The cotton market ended modestly higher Tuesday despite the price erosion occurring in the Chicago grains. Both corn and beans were sharply lower as increased rains and moderating temperatures are helping those crops, while steep rains in the Delta are punishing cotton.
Over the weekend, Tropical Storm Claudette dumped copious amounts of rain across the U.S. Delta, but Tuesday lagging feeder bands continue to heavily shower that area, as well as the Southeast.
Some Traders are gearing up for July cotton’s delivery on Thursday. All participants must exit the spot market by Wednesday’s close or become entangled with the delivery process. At the start of Tuesday’s trading, spot July’s open interest roughly stood at 6900 contracts. July futures will expire on July 8.
Also, on Thursday, USDA will issue its weekly export sales report. Currently, old-crop sales are running 108% of the government revised target.

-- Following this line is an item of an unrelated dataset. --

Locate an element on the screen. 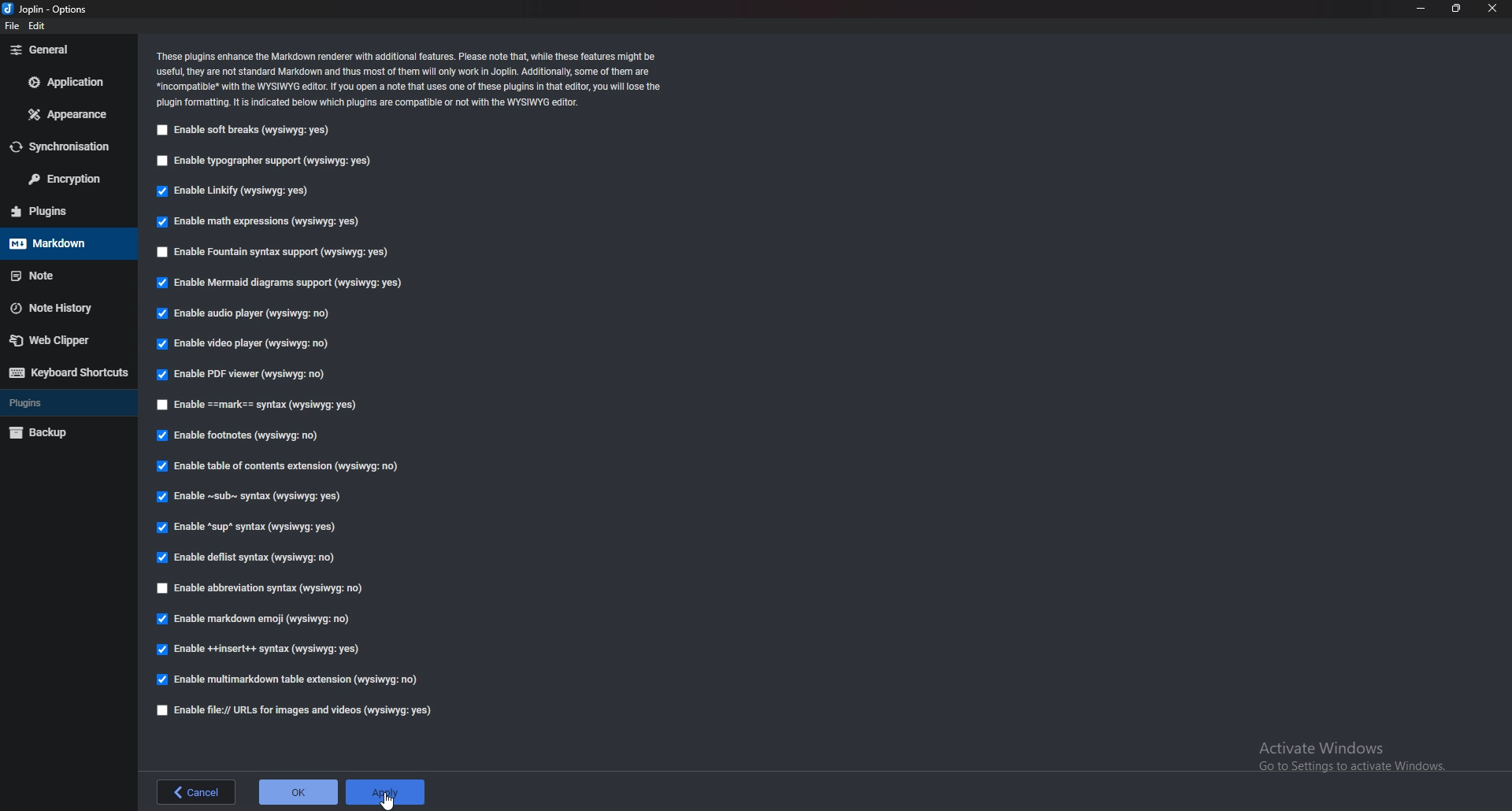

Thus far for the 2020-21 season, Pakistan, the world’s number four producer, has been the biggest buyer.
The U.S. dollar was lower Tuesday as Fed Chairman Powell’s comments to certain congressional committees continues to echo the sentiments of transitory inflation.
For Tuesday, July closed at 84.22 cents, up 0.13 cent, December settled 85.64 cents, up 0.45 cent and March 2022 ended at 85.45 cents, 0.37 cent higher; estimated volume was 20,020 contracts.